Exercise directions: Retype each entry exactly.

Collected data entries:
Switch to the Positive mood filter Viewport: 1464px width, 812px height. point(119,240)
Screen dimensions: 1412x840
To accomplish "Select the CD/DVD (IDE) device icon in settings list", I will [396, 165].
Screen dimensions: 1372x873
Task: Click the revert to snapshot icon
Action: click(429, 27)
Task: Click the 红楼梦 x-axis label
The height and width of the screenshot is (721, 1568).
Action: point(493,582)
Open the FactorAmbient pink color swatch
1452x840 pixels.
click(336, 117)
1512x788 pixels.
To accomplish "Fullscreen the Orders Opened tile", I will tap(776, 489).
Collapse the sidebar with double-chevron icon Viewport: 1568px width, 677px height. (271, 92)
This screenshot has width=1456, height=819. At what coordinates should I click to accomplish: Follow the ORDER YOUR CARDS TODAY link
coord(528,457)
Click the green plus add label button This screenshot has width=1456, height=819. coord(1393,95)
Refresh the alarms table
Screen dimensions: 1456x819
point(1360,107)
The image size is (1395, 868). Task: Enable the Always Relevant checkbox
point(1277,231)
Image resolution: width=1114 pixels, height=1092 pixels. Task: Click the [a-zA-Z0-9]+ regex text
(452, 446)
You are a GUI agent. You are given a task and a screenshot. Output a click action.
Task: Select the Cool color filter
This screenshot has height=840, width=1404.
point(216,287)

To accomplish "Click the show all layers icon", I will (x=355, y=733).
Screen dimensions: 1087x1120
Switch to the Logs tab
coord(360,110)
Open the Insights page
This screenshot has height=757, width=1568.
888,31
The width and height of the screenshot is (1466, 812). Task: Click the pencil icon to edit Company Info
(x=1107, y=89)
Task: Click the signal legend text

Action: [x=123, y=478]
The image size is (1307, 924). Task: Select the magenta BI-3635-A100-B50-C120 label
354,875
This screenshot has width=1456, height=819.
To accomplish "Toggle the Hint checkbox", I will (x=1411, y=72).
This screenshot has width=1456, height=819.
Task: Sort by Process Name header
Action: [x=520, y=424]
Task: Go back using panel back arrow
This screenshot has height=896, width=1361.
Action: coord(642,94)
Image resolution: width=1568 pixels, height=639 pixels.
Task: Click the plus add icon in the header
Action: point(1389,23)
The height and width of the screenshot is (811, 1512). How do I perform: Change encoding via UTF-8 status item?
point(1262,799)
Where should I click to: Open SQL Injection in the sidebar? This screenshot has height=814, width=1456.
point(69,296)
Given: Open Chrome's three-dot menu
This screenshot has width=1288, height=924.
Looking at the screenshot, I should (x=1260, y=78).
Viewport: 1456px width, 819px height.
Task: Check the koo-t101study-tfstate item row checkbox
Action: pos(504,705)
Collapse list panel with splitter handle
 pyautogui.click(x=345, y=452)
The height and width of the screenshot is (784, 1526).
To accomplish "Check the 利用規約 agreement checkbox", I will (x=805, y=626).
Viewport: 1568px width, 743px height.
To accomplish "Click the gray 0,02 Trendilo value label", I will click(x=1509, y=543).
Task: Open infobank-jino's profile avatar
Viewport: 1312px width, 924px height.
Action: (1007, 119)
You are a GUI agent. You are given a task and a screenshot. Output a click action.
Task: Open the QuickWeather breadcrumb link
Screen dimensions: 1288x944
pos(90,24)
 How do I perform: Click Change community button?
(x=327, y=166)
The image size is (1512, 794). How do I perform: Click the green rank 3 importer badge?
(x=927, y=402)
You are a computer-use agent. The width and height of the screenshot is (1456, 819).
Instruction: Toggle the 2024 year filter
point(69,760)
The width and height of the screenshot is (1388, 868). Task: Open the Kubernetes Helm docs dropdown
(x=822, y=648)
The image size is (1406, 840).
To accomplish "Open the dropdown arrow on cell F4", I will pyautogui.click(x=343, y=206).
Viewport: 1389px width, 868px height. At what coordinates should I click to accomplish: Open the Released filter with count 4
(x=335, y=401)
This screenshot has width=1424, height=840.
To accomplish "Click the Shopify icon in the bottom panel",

Solution to this exercise:
Switch to the Positive mood filter Viewport: 1464px width, 812px height. point(119,240)
Screen dimensions: 1412x840
To accomplish "Select the CD/DVD (IDE) device icon in settings list", I will [396, 165].
Screen dimensions: 1372x873
Task: Click the revert to snapshot icon
Action: click(429, 27)
Task: Click the 红楼梦 x-axis label
The height and width of the screenshot is (721, 1568).
Action: point(493,582)
Open the FactorAmbient pink color swatch
1452x840 pixels.
click(336, 117)
1512x788 pixels.
To accomplish "Fullscreen the Orders Opened tile", I will tap(776, 489).
Collapse the sidebar with double-chevron icon Viewport: 1568px width, 677px height. (271, 92)
This screenshot has width=1456, height=819. At what coordinates should I click to accomplish: Follow the ORDER YOUR CARDS TODAY link
coord(528,457)
Click the green plus add label button This screenshot has width=1456, height=819. coord(1393,95)
Refresh the alarms table
Screen dimensions: 1456x819
point(1360,107)
The image size is (1395, 868). Task: Enable the Always Relevant checkbox
point(1277,231)
Image resolution: width=1114 pixels, height=1092 pixels. Task: Click the [a-zA-Z0-9]+ regex text
(452, 446)
You are a GUI agent. You are given a task and a screenshot. Output a click action.
Task: Select the Cool color filter
This screenshot has height=840, width=1404.
point(216,287)

To accomplish "Click the show all layers icon", I will (x=355, y=733).
Screen dimensions: 1087x1120
Switch to the Logs tab
coord(360,110)
Open the Insights page
This screenshot has height=757, width=1568.
888,31
The width and height of the screenshot is (1466, 812). Task: Click the pencil icon to edit Company Info
(x=1107, y=89)
Task: Click the signal legend text

Action: [x=123, y=478]
The image size is (1307, 924). Task: Select the magenta BI-3635-A100-B50-C120 label
354,875
This screenshot has width=1456, height=819.
To accomplish "Toggle the Hint checkbox", I will (x=1411, y=72).
This screenshot has width=1456, height=819.
Task: Sort by Process Name header
Action: [x=520, y=424]
Task: Go back using panel back arrow
This screenshot has height=896, width=1361.
Action: coord(642,94)
Image resolution: width=1568 pixels, height=639 pixels.
Task: Click the plus add icon in the header
Action: point(1389,23)
The height and width of the screenshot is (811, 1512). How do I perform: Change encoding via UTF-8 status item?
point(1262,799)
Where should I click to: Open SQL Injection in the sidebar? This screenshot has height=814, width=1456.
point(69,296)
Given: Open Chrome's three-dot menu
This screenshot has width=1288, height=924.
Looking at the screenshot, I should (x=1260, y=78).
Viewport: 1456px width, 819px height.
Task: Check the koo-t101study-tfstate item row checkbox
Action: pos(504,705)
Collapse list panel with splitter handle
 pyautogui.click(x=345, y=452)
The height and width of the screenshot is (784, 1526).
To accomplish "Check the 利用規約 agreement checkbox", I will (x=805, y=626).
Viewport: 1568px width, 743px height.
To accomplish "Click the gray 0,02 Trendilo value label", I will click(x=1509, y=543).
Task: Open infobank-jino's profile avatar
Viewport: 1312px width, 924px height.
Action: (1007, 119)
You are a GUI agent. You are given a task and a screenshot. Output a click action.
Task: Open the QuickWeather breadcrumb link
Screen dimensions: 1288x944
pos(90,24)
 How do I perform: Click Change community button?
(x=327, y=166)
The image size is (1512, 794). How do I perform: Click the green rank 3 importer badge?
(x=927, y=402)
You are a computer-use agent. The width and height of the screenshot is (1456, 819).
Instruction: Toggle the 2024 year filter
point(69,760)
The width and height of the screenshot is (1388, 868). Task: Open the Kubernetes Helm docs dropdown
(x=822, y=648)
The image size is (1406, 840).
To accomplish "Open the dropdown arrow on cell F4", I will pyautogui.click(x=343, y=206).
Viewport: 1389px width, 868px height. At what coordinates should I click to accomplish: Open the Released filter with count 4
(x=335, y=401)
This screenshot has width=1424, height=840.
To accomplish "Click the Shopify icon in the bottom panel",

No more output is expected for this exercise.